Per il sesto anno consecutivo (e l’ottava volta complessiva nella sua carriera), Agnieszka Radwanska si è qualificata per le WTA Finals. Questa volta ci torna non solo come detentrice del titolo, ma anche come la giocatrice più in forma dagli Us Open ad oggi e quindi come probabile favorita, assieme alla Kerber.
La polacca è consapevole delle difficoltà che la attendono: “Non sarà facile difendere il titolo, ma questo è il mio obiettivo. Sarà interessante, stimolante affrontare giocatrici nuove, diverse in questo contesto”. Tuttavia, la numero del 3 del mondo, ha dalla sua l’ennesima stagione consistente e di alto livello: costanza di rendimento, tante partite vinte – ben 51 su 67 giocate, il 76% totali – 3 titoli e secondo posto nella Race annuale (terzo, considerando la Williams). Una Radwanska maggiormente concreta e vincente, rispetto al passato: “Si sa, il tennis è uno sport molto combattuto” – ha dichiarato recentemente – “a volte si perde a causa di un paio di punti. Ora quei punti li sto vincendo più spesso, alla fine della giornata sono io quella che vince quelli chiave. Non si tratta di cambiare qualcosa di grande a livello di gioco, ma di essere molto concentrati nei momenti più importanti e credere in sé stessi”. Concretezza e successi derivanti anche da una programmazione migliore, più mirata e disciplinata, che l’ha portata a giocare meno tornei, specie sulla terra. Alla fine questa strategia ha pagato e ha dato i suoi frutti.

**Esplora il materiale**
1. Indica se ciascuna affermazione concorda con il testo fornito. Rispondi sì o no e cita le parole del testo che lo stabiliscono. (a) Radwanska si è qualificata per le WTA Finals per l'ottava volta in carriera. (b) In stagione Radwanska ha vinto 51 delle 67 partite giocate. (c) Radwanska ha giocato più tornei sulla terra rispetto al passato.
2. Secondo il testo fornito, quanti titoli ha vinto Radwanska in questa stagione?
3. Traduci in inglese questa frase del testo fornito: «Alla fine questa strategia ha pagato e ha dato i suoi frutti.»

**Voci fornite**
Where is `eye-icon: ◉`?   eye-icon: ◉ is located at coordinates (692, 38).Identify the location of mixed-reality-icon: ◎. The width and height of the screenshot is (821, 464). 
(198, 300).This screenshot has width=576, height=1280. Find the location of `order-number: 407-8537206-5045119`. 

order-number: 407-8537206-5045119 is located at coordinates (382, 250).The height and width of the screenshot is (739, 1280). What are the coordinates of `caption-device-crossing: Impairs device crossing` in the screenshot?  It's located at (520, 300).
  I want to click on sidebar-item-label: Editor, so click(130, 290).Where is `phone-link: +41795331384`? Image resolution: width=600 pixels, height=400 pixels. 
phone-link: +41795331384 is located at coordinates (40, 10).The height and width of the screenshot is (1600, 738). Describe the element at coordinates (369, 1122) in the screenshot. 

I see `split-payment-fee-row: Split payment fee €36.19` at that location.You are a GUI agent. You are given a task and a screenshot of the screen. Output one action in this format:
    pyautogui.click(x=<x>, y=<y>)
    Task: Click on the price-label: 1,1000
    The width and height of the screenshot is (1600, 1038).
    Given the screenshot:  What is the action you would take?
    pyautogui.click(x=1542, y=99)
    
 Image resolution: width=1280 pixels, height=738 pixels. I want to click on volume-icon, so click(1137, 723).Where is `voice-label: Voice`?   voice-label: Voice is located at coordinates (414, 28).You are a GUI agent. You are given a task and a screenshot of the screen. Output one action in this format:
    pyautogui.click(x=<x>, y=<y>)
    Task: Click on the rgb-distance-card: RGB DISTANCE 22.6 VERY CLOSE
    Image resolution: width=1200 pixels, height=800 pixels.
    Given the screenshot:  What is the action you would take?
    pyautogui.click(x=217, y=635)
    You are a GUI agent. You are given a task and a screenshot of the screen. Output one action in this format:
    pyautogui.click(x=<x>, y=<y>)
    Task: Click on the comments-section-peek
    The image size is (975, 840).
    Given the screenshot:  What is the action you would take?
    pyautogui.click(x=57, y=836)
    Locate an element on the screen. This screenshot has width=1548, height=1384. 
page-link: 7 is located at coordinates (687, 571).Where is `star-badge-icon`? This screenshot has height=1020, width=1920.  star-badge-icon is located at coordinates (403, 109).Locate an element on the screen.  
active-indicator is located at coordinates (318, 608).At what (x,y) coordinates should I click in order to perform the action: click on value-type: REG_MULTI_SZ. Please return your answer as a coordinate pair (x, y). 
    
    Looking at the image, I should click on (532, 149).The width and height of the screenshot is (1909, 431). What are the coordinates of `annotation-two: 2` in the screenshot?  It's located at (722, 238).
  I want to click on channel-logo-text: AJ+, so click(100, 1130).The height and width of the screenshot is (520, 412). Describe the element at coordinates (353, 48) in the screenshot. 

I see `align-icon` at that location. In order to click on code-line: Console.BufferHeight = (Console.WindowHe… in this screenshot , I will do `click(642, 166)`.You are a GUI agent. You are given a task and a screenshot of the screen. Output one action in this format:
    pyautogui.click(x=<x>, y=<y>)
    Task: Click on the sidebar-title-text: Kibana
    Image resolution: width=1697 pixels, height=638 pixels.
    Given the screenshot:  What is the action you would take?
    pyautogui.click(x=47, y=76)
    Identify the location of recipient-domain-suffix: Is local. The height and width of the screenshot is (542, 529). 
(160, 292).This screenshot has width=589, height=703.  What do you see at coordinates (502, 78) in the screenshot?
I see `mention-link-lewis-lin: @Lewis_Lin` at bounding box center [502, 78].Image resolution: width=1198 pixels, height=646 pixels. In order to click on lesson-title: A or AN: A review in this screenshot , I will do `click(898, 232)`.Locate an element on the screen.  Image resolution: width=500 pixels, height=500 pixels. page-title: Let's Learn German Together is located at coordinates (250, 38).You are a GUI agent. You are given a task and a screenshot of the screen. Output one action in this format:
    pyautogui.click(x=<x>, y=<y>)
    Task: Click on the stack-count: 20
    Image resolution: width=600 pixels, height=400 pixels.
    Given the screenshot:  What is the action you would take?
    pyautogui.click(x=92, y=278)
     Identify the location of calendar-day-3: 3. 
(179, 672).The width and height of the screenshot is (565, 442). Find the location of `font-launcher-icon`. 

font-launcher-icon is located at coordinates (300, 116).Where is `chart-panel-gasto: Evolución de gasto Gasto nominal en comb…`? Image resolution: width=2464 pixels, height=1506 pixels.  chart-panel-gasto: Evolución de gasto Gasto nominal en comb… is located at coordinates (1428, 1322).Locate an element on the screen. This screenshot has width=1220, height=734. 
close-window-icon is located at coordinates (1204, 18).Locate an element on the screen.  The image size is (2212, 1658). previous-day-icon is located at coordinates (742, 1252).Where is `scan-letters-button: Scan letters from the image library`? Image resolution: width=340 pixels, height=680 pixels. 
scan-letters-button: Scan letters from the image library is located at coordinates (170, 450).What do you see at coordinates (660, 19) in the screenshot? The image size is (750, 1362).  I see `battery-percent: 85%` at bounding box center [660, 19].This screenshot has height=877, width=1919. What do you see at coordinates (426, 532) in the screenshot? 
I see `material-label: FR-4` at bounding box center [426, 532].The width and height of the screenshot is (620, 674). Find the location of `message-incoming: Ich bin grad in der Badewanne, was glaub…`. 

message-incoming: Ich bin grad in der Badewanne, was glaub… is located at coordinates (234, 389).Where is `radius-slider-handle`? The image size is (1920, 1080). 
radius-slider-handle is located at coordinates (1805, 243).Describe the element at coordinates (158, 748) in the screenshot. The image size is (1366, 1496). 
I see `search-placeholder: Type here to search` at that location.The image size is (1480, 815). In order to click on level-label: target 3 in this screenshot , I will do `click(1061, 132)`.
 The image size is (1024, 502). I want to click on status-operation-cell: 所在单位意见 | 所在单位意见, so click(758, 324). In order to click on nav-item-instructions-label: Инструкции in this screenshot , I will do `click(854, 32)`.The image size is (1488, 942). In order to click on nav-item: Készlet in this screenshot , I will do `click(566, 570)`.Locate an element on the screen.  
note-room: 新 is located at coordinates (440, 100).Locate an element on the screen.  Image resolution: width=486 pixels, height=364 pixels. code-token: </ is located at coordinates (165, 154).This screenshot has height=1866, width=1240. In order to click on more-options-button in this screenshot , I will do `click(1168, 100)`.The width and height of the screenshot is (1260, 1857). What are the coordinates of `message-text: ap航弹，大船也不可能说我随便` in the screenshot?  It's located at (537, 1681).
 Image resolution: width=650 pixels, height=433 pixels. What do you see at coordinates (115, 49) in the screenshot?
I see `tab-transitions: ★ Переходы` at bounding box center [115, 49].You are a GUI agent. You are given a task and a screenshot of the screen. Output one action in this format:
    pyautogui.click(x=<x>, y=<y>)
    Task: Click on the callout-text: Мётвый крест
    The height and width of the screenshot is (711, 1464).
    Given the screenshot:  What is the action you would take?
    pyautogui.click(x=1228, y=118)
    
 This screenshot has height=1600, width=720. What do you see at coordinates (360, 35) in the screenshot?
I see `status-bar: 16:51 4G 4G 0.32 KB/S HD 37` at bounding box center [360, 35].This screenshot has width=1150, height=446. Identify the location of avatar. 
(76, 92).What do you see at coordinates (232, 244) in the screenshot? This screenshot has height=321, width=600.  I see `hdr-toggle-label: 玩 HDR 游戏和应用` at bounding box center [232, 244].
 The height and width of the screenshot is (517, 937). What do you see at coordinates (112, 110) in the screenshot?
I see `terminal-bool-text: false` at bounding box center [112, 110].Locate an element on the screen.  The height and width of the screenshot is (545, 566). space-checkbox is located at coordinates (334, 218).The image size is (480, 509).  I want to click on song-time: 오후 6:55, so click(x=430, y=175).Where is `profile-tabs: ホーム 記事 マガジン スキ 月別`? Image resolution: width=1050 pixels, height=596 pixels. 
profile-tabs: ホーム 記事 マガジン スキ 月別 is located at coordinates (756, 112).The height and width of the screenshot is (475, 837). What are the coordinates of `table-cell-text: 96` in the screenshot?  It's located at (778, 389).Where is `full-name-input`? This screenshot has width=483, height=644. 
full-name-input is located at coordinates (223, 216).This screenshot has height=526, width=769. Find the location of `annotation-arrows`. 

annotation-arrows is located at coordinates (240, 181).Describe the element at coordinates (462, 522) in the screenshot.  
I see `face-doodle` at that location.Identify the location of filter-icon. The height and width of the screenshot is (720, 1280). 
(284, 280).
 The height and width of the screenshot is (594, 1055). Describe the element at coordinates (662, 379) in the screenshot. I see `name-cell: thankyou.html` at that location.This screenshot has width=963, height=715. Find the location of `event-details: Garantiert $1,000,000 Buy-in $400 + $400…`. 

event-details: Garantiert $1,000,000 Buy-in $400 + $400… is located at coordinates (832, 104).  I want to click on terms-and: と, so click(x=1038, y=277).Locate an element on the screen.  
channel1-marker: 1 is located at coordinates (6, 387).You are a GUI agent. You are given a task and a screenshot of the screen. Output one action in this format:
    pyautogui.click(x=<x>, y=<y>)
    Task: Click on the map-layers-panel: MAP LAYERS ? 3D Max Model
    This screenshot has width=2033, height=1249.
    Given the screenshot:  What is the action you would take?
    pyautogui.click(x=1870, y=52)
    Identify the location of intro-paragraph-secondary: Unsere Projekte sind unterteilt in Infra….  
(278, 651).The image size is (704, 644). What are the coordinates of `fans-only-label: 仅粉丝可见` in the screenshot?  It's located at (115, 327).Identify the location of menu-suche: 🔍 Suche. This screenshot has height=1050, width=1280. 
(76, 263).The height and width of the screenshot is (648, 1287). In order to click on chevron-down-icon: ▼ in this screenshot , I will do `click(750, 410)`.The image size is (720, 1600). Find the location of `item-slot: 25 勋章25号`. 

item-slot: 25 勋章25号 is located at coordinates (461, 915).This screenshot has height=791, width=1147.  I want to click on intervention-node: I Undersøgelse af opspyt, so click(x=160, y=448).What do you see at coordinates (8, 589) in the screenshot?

**Risposte per compito**
1.
(a) Sì: «e l’ottava volta complessiva nella sua carriera».
(b) Sì: «ben 51 su 67 giocate».
(c) No: «l’ha portata a giocare meno tornei, specie sulla terra».

2. Tre titoli.

3. In the end, this strategy paid off and bore fruit.